SET TASK
Reproduce every line of the records below, requests included, but multiply each coordinate in the answers by 1.85 and round the result to a whole number, with halves rounded up.

A block of data
----------------
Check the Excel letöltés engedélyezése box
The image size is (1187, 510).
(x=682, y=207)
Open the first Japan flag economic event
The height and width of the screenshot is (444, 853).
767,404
----------------
THE OUTPUT
Check the Excel letöltés engedélyezése box
The image size is (1187, 510).
(x=1262, y=383)
Open the first Japan flag economic event
The height and width of the screenshot is (444, 853).
1419,747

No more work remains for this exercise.